DKI Butuh 650 Sumur Pantau

Sumber:Suara Pembaruan - 19 April 2008
Kategori:Air Minum

[JAKARTA] Pemerintah Provinsi (Pemrov) DKI Jakarta perlu menambah penyediaan sumur pantau guna memantau kegiatan eksploitasi (pengambilan) air tanah oleh warga Jakarta.

Kepala Dinas Pertambangan DKI Jakarta Peni Susanti saat ditemui SP di kantornya di Jakarta Timur, Jumat (18/4) menuturkan, saat ini DKI hanya memiliki 50 buah sumur pantau. Padahal idealnya, DKI memerlukan 650 sumur pantau. Sumur pantau itu mestinya tiap 5-10 hektare (ha) harus ada satu sumur pantau. Dengan kondisi maka bisa dideteksi apakah warga sudah mengambil air tanah sesuai ketentuan atau tidak.

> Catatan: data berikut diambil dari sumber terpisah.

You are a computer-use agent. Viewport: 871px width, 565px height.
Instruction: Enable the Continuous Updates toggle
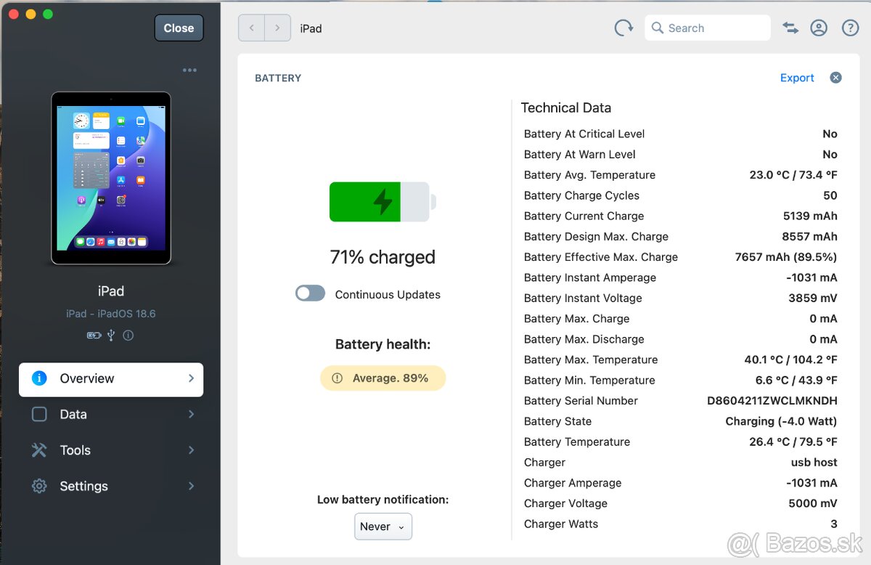pyautogui.click(x=311, y=293)
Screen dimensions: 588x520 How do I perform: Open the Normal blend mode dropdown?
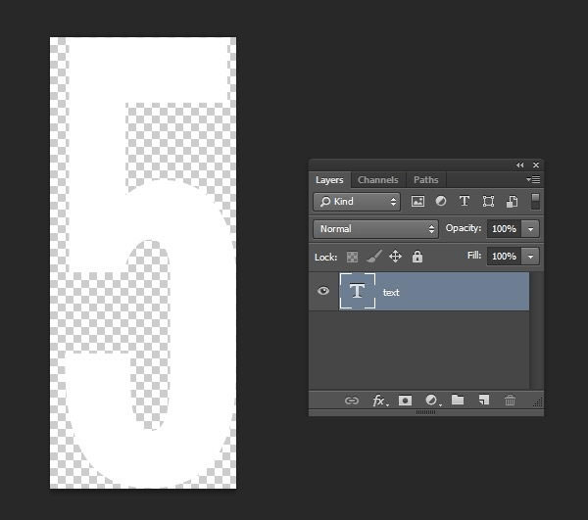(x=375, y=229)
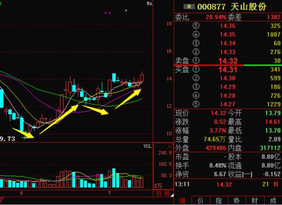The height and width of the screenshot is (205, 282).
Task: Open the 财 finance tab
Action: pyautogui.click(x=255, y=200)
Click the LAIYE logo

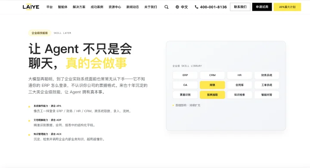(x=31, y=7)
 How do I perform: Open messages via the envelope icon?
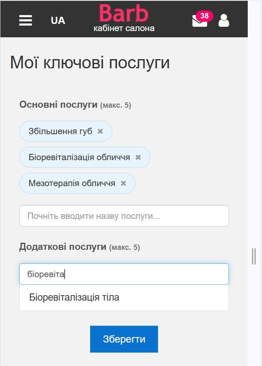tap(199, 21)
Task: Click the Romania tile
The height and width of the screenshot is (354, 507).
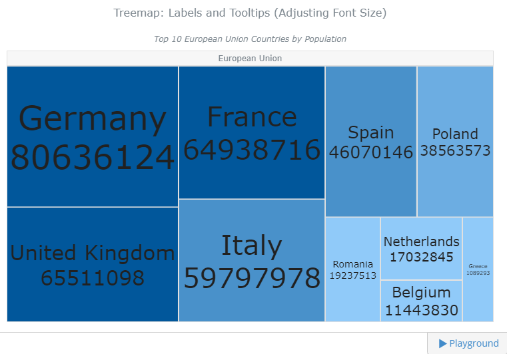Action: pos(352,269)
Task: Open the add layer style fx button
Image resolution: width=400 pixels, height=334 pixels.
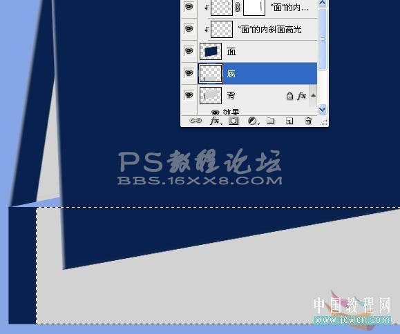Action: (216, 121)
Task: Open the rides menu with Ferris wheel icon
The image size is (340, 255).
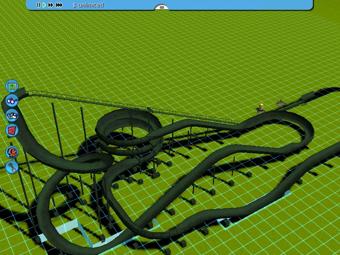Action: pos(12,152)

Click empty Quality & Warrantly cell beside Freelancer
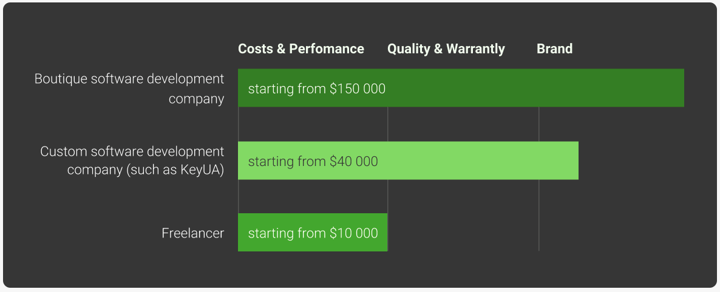coord(463,232)
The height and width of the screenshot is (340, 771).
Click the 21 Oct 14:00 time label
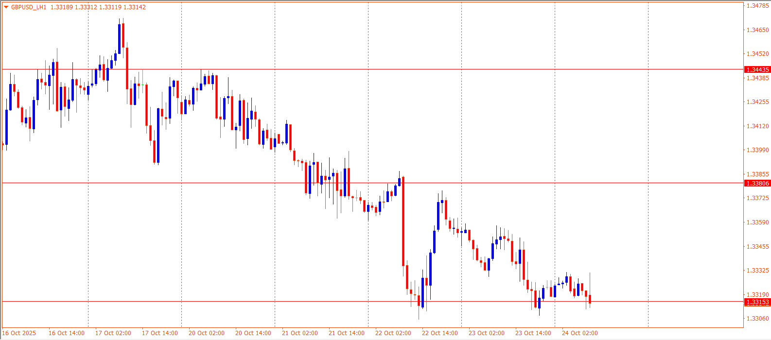pos(347,333)
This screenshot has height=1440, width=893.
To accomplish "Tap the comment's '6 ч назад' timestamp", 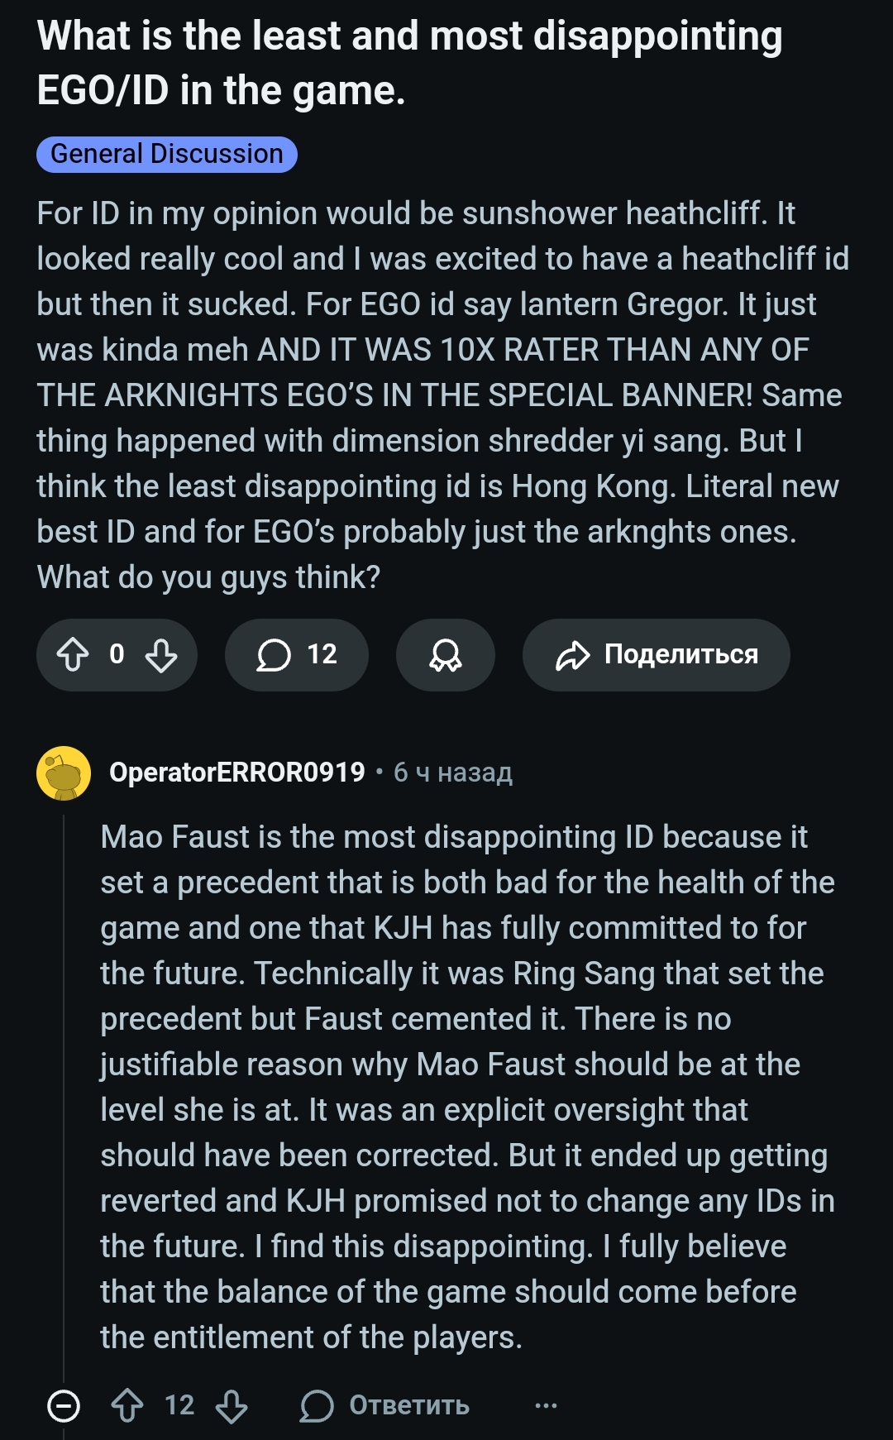I will coord(453,773).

Kalau hanya jumlahnya 50 buah, padahal kebutuhannya 650 buah, maka tentu sangat sulit memantau aktivitas warga terkait pengambilan air tanah, jelasnya.

Dikatakan, sumur pantau adalah alat untuk mendeteksi kegiatan warga dalam pengambilan air tanah. Dengan alat itu dapat diketahui apakah pengambilan air tanah sudah sesuai ketentuan atau tidak.

Alat ini dipasang di bawah tanah pada kedalaman tertentu. Harganya sekitar Rp 50 juta per buah. Jika ditambah dengan biaya pengeboran yang mencapai sekitar Rp 200 juta, maka total pemasangan alat ini mencapai Rp 250 juta per unit. Jika dikalikan dengan kebutuhan 650 buah maka total dana yang dibutuhkan mencapai Rp 162,5 miliar.

"Biayanya kurang lebih seperti itu, tetapi itu bergantung pada kedalaman. Lebih dalam bisa lebih mahal," katanya.

Pada kesempatan itu, ia juga menegaskan, akibat eksploitasi air tanah terjadi land subsidence (penurunan tanah) di Ibukota. Penurunan paling dalam terjadi di Jakarta Utara dan terus melanda ke Jakarta Selatan.

Pekan lalu, Pelaksana Tugas Harian (Plh) Kepala Dinas Pertambangan Haris Pindratno mengemukakan, penurunan tanah di Jakarta karena tiga hal yaitu pergeseran tanah (2,5 persen), eksploitasi air tanah (17,5 per-sen), dan beban berat bangunan (80 persen).

Sebelumnya Peni mengungkapkan akan menaikkan tarif air bawah tanah sebanyak enam kali lipat dari harga saat ini. Hal itu dilakukan untuk mengurangi eksploitasi air tanah oleh warga. Jika saat ini, tarif pengambilan air tanah antara Rp 525 hingga Rp 3.000 per meter kubik (m3), maka setelah kenaikan nanti mencapai Rp 8.000-Rp 20.000/m3.

"Tarif ini sedang diperdalam di tingkat eksekutif dan secepatnya akan dibawa ke legislatif. Jika prosesnya selesai maka segera dinaikkan," ujar Peni saat itu (SP, 5/4).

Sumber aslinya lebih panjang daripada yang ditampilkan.